Standard treatment for ovarian cancer is systemic therapy; as a rule it comprises surgical excision, chemotherapy and, in selected cases, radiotherapy. The scope of the surgical excision and its relation to chemotherapy recently underwent certain changes. On the one hand, the use of taxanes and platinum derivates has enhanced the role of chemotherapy; on the other hand, progress in surgery has enabled what only a few years ago were limitations to be overcome. Already in the 1970s, a link was suggested between the completeness of the surgical excision and the prolongation of the time period for both overall and progression-free survival. Now after the publication of several randomized trials, a direct correlation has been made between complete cytoreduction performed during the primary surgery and the prolongation of the time period for both overall and progression-free survival.

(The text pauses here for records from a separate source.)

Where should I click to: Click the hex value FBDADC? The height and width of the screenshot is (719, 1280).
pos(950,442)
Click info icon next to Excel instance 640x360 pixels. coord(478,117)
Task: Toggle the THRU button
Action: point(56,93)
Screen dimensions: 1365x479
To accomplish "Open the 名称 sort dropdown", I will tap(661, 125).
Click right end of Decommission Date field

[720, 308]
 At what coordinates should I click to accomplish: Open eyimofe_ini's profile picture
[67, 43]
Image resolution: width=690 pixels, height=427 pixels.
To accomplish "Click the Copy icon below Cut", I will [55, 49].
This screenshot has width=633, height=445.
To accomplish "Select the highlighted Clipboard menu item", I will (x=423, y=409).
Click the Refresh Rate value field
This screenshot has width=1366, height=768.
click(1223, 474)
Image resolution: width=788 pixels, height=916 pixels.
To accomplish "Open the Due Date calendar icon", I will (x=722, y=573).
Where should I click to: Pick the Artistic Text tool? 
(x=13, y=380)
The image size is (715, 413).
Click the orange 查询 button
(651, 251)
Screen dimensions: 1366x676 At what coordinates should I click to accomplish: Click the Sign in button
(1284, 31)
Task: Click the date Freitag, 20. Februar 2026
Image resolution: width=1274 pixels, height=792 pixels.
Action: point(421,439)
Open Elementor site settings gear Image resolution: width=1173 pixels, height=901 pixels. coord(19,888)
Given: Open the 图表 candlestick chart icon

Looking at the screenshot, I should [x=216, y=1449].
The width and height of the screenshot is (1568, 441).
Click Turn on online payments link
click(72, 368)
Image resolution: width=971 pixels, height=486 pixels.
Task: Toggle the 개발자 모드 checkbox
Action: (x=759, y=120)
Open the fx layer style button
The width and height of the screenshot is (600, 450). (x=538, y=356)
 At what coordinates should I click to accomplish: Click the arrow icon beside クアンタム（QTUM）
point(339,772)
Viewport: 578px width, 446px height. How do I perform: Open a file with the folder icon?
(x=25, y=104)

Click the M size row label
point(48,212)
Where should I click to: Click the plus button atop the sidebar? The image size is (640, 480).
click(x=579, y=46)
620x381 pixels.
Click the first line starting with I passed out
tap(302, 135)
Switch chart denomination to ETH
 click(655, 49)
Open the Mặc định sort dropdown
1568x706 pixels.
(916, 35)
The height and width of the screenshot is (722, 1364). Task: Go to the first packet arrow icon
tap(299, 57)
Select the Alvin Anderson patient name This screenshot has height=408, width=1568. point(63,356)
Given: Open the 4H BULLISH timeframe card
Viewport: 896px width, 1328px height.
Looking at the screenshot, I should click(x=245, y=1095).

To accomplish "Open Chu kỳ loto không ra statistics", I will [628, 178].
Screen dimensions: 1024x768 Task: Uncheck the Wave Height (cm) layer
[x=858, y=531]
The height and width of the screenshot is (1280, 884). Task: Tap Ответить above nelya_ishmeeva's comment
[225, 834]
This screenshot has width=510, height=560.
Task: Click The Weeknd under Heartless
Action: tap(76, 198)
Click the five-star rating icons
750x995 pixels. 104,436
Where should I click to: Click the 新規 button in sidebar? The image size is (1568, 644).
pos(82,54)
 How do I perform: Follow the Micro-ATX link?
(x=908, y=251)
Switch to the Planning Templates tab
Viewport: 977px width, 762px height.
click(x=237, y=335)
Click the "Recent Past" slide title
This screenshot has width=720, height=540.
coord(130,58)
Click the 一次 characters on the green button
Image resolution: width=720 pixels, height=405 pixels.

It appears that non-resectability depends mainly on the experience of the surgeon and the degree of infiltration of the bowels and superior mesenteric vessels and bile ducts. Imaging studies are of no use in determining the resectability of lesions. Consequently, patients should not be qualified for lymphadenectomy based solely on the results of imaging studies. Systemic excision of pelvic and para-aortic lymph nodes is a permanent component of the surgical treatment of ovarian cancer in: 1) patients in the early clinical stages within the scope of staging; 2) patients with clinically positive nodes as a component of cytoreduction; 3) patients after complete cytoreduction as a prognosis-improving factor.